▸ **SOURCE PASSAGE**

-- BEGIN --

Wilson was disappointed by the controversy over his same-sex marriage but wasn’t surprised.
He grew up gay and closeted and knew some people, particularly in rural western Pennsylvania, view homosexuality as a violation of Biblical law or a choice.
But after Kathy Springer, the mother of a gay son who was being tormented at Franklin High School, sent Wilson a letter about her heartache over her son’s troubles, Wilson and Hamer, filmmakers who live in Washington, D.C., grabbed their cameras and headed to Wilson’s hometown.
Footage from the couple’s interaction with gays, lesbians, allies and vocal opponents there became “Out in the Silence,” a documentary screened recently at Penn State Shenango in downtown Sharon.
About 100 people turned out to watch the film and talk with the men behind it and activists like Hickory High School senior Matthew Chess and Stephen A. Glassman, chairman of the Pennsylvania Human Rights Commission.
“I believe that this is a struggle about basic human rights,” Wilson told the crowd.
Professor Dr. Missa Murry Eaton said she hoped the movie would stimulate discussion on campus and in a town not unlike Oil City. She said there’s also a possibility of reviving Penn State Shenango’s now-defunct Rainbow Lions club for gays, lesbians, bisexuals, transgendered and their allies.
The movie’s subtitle — “love, hate and a quest for change in small town America” — sums up the filmmakers’ motivation.
“If I didn’t shine a light on and try to understand and illuminate the basis for the controversy, it would simply pass away into history’s ether … and silence would settle once again over my hometown in the faded hills of northwestern Pennsylvania, affirming and perpetuating the fear and isolation that I knew too well as a young gay boy in a stiflingly anti-gay world,” Wilson said in a news release.
The movie opens with photos from Wilson’s childhood and captures their drive north, where the audience meets 16-year-old C.J. Bills, an athlete, animal lover and budding mechanic just trying to get the beater he’s bought road ready.
After the hostile reaction at school to C.J.’s coming out, he began cyber school to avoid what he called “eight hours of pure hell” every day.
The filmmakers gave C.J. a camera and he documented his feelings, along with the shenanigans kids in a rural town get into.

-- END --

▸ **TASK REQUIREMENTS**
1. Answer these questions using the article about the documentary.
(a) Where was the documentary recently screened?
(b) About how many people turned out to watch it?
(c) How old is C.J. Bills when the audience meets him in the movie?
2. Reproduce the article about the documentary word for word, between "But after Kathy" and "in downtown Sharon.", inclusive.

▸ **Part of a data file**
-- BEGIN --

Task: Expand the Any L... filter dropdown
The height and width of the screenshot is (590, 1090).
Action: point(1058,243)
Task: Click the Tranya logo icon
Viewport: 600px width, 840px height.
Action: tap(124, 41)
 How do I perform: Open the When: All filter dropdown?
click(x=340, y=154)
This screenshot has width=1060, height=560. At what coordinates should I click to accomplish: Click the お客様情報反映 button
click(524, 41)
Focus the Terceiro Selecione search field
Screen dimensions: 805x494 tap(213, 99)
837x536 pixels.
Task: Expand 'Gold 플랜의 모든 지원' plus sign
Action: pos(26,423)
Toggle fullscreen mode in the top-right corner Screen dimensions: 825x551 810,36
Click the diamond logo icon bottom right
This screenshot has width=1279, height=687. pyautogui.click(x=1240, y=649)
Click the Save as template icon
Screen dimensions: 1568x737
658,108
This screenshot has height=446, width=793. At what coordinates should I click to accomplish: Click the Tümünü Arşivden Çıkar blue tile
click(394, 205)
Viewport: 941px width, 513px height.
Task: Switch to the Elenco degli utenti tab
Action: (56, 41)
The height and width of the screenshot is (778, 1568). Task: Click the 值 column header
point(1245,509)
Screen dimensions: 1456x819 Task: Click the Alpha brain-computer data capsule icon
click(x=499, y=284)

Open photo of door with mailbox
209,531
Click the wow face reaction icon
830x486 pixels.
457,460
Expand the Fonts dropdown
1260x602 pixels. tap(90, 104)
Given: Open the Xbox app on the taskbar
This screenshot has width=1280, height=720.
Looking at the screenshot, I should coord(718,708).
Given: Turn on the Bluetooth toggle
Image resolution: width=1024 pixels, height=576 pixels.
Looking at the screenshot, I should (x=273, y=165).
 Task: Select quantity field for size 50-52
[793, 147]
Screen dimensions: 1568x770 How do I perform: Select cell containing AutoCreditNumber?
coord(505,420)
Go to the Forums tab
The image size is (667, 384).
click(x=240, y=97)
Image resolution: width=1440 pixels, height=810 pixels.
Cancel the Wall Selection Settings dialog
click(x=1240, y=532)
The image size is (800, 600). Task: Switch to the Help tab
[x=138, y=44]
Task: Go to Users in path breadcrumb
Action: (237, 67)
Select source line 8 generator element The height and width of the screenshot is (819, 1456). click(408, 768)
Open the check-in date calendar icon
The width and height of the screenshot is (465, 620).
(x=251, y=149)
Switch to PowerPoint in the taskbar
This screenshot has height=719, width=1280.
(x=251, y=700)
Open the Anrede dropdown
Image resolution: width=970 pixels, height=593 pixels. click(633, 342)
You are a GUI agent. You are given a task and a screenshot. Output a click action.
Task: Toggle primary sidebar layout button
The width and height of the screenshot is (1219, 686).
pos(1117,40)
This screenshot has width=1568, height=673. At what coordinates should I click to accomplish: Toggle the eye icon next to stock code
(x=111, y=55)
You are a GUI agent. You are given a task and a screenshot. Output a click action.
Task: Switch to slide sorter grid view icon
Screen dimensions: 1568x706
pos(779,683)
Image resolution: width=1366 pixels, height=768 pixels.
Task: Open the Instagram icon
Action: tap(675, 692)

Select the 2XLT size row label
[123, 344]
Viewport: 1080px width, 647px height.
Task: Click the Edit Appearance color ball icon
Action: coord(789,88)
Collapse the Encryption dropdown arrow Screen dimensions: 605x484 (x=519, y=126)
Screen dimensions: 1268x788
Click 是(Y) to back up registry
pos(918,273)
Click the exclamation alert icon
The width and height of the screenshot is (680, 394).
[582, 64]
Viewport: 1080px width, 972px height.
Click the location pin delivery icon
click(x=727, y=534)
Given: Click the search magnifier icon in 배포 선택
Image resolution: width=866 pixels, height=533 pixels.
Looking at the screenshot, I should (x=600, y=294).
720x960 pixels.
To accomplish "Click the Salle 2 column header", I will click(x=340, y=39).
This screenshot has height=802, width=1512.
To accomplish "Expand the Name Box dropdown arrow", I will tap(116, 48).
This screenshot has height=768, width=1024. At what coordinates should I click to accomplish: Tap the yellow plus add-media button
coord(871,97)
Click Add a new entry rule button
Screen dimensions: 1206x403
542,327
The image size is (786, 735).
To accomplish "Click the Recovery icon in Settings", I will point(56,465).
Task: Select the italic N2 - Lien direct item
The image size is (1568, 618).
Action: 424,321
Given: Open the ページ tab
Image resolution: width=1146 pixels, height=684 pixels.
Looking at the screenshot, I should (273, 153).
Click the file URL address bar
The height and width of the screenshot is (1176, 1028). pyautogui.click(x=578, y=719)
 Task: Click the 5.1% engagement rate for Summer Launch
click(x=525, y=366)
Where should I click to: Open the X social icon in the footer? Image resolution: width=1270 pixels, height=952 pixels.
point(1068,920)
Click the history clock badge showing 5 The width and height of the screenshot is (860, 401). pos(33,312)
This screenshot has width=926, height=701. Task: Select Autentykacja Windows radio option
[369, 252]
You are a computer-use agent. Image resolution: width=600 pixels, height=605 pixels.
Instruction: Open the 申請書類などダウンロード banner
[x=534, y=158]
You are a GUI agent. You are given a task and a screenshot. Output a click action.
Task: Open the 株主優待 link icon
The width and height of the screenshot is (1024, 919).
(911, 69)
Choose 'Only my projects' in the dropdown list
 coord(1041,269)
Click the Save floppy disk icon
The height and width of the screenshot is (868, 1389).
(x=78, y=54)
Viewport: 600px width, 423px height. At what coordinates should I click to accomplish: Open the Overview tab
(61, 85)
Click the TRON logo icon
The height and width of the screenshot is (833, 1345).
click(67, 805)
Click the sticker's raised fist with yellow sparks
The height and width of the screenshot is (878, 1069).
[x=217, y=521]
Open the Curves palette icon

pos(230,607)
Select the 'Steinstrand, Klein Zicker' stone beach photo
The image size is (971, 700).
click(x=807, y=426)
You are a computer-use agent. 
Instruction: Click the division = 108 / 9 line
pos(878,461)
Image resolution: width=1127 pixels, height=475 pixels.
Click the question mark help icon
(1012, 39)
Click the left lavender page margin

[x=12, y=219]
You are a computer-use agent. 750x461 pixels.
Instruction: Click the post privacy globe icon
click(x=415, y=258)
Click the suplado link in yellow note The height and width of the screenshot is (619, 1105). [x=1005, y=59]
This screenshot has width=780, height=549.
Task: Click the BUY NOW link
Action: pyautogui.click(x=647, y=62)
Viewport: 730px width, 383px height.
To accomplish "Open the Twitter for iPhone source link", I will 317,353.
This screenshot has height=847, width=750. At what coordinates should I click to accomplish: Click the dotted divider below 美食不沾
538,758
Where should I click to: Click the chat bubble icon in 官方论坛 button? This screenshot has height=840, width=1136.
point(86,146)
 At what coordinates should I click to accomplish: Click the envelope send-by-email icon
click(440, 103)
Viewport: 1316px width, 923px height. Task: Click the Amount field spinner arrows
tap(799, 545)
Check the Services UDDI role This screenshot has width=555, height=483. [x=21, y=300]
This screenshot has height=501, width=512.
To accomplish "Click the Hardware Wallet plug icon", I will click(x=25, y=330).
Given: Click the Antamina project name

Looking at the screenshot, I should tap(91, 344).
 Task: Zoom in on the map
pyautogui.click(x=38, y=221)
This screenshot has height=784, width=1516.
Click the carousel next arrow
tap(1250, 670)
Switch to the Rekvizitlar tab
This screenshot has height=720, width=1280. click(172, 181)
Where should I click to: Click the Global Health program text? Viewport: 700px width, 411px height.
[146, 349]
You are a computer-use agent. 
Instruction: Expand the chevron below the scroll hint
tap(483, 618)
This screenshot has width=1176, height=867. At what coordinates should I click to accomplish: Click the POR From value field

-- END --

▸ **TASK RESULTS**
1.
(a) At Penn State Shenango in downtown Sharon.
(b) About 100 people.
(c) He is 16 years old.

2.
But after Kathy Springer, the mother of a gay son who was being tormented at Franklin High School, sent Wilson a letter about her heartache over her son’s troubles, Wilson and Hamer, filmmakers who live in Washington, D.C., grabbed their cameras and headed to Wilson’s hometown.
Footage from the couple’s interaction with gays, lesbians, allies and vocal opponents there became “Out in the Silence,” a documentary screened recently at Penn State Shenango in downtown Sharon.